Mobile laboratory to boost science awareness
Mobile laboratory to boost science awareness
P.C. Naommy
Jakarta
The government has launched the country's first mobile science
laboratory on Thursday, in conjunction with the opening of the
second Indonesian Science Festival, to raise the level of
scientific learning.
The prototype was designed in a 2002 interdisciplinary project
involving faculty and students of the Bandung Institute of
Technology (ITB). The lab was completed the following year at a
production cost of about Rp 600 million (US$64,516), with a
maximum capacity of 40 students.
Data from the Ministry of National Education shows that about
one-third of the 8,558 state high schools across Indonesia do not
have laboratory facilities for conducting science experiments,
especially those schools in remote areas.

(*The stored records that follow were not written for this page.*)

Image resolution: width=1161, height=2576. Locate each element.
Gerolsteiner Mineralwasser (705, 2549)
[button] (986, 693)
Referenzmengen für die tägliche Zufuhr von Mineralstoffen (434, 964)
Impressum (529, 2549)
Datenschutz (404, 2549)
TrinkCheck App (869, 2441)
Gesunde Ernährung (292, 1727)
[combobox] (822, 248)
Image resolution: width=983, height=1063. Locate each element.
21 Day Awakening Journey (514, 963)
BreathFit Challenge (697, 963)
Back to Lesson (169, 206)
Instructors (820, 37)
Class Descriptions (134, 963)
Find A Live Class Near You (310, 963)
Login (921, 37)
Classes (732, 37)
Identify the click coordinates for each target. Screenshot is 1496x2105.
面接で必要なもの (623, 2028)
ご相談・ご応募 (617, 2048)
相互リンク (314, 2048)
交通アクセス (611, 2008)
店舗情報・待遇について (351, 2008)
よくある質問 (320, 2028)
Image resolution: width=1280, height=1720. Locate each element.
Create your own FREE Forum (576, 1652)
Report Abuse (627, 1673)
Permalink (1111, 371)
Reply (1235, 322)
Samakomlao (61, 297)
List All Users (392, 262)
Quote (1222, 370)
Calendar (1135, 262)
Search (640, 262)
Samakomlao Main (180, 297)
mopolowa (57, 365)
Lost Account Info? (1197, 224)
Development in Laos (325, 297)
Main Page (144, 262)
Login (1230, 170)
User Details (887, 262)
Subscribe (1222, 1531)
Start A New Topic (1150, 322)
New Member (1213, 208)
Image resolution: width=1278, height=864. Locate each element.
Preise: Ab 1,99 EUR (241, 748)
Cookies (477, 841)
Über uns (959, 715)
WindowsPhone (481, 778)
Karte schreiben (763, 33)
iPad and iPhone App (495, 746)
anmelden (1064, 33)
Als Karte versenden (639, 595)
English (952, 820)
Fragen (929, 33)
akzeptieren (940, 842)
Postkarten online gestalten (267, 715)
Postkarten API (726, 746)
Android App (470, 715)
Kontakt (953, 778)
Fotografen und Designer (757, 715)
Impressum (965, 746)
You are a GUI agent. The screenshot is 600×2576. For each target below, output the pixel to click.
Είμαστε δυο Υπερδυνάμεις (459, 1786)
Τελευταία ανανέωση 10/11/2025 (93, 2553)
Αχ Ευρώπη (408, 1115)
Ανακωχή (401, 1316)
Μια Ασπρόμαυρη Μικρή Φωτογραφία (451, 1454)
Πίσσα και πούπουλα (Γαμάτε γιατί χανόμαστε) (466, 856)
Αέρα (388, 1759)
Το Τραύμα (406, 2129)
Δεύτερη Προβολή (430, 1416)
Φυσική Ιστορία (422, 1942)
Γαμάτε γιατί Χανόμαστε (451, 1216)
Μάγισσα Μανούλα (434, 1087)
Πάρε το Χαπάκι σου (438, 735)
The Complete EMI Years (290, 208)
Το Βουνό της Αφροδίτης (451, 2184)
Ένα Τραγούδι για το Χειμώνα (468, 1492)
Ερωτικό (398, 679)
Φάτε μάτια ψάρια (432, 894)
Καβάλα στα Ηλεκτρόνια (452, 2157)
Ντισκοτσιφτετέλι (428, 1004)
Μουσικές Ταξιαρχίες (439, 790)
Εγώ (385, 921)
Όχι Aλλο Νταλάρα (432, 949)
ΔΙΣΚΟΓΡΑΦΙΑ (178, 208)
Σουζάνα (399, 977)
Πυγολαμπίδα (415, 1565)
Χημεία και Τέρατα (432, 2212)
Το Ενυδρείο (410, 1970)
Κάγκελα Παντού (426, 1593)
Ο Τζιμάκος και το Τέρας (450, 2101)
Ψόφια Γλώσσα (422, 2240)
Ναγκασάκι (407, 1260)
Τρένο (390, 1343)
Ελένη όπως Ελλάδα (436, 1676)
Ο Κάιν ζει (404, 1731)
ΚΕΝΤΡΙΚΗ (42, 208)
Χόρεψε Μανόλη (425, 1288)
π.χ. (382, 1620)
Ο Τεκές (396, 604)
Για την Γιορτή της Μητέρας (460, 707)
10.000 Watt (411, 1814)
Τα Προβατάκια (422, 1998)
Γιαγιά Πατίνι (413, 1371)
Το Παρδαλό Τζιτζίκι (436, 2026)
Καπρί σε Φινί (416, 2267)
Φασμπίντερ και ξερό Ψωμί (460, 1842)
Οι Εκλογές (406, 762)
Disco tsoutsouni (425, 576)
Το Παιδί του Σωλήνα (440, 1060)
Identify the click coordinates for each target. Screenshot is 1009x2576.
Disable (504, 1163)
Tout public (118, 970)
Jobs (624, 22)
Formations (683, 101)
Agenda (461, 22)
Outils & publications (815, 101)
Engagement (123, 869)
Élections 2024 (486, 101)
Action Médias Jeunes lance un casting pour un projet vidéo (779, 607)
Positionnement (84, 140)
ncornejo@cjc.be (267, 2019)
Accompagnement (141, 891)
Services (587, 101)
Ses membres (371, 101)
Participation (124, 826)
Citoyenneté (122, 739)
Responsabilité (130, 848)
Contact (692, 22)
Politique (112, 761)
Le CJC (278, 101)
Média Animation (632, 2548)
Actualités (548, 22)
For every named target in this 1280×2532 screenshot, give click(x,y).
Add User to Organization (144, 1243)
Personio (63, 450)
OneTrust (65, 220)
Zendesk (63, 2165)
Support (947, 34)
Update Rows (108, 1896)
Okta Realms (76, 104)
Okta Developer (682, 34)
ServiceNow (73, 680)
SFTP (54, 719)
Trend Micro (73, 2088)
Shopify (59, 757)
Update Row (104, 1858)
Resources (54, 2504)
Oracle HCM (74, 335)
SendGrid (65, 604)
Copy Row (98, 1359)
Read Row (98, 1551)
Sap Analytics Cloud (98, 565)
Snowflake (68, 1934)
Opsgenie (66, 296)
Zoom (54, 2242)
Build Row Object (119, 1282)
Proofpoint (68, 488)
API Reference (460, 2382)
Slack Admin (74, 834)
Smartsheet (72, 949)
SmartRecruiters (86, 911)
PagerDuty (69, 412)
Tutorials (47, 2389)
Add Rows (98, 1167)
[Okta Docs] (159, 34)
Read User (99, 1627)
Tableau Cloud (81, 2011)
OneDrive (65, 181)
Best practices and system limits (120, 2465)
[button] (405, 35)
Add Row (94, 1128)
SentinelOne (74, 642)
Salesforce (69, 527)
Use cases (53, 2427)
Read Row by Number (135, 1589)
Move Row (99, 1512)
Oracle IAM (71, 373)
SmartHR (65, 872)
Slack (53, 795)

Maria Widiani, an official at the ministry's Directorate
General of Public Intermediate Education, said the figure does
not include Islamic high schools and other institutes with poor
lab facilities.
"We currently have only one prototype mobile laboratory. We
hope that with this road show, all municipalities will be
encouraged to provide at least one mobile lab to serve schools
that can't afford expensive laboratory equipment," she said.
Director General of Elementary and Intermediate Education
Indra Djati Sidi said of the 400 municipalities in the country,
about 200 were located in remote rural areas.
"We have yet to set our production target, but at least 25
percent of the municipalities in rural areas should have this
facility," said Indra.
Indra added that instead of instructing municipal
administrations to buy the mobile lab, the road show would
explain the direct benefits of the facility. The road show will
also include teachers training workshops and school visits.
The festival's head of education, Handikin, said the mobile
lab had visited Subang and Indramayu in West Java for up to six
weeks in 2003.
"We allocated the first two days of our road show in Subang
and Indramayu toward holding training sessions for teachers, and
we used the rest of the time to visit schools, at least a week
for every school," he said.
The science festival will run for the next three months. It
was initiated with an aim to bring science closer to students
through combining education and entertainment, or edutainment,
explaining how science affects our daily lives.
Hundreds of students from the elementary to high school levels
will participate in several competitions during the festival,
including the three-day National Astronomy Olympiad competition,
which begins in Jakarta and Bandung on June 24 and is to involve
62 students from junior high and high schools.
A six-day competition, the Indonesian School Debate
Championship 2004, in which 102 high school students are to
compete, also starts on June 24 in Jakarta.
Meanwhile, the National Science Olympiad, to be held in August
in Pekanbaru, Riau, will involve hundreds of primary and
secondary school students from all over Indonesia.
The festival will close on Sept. 22.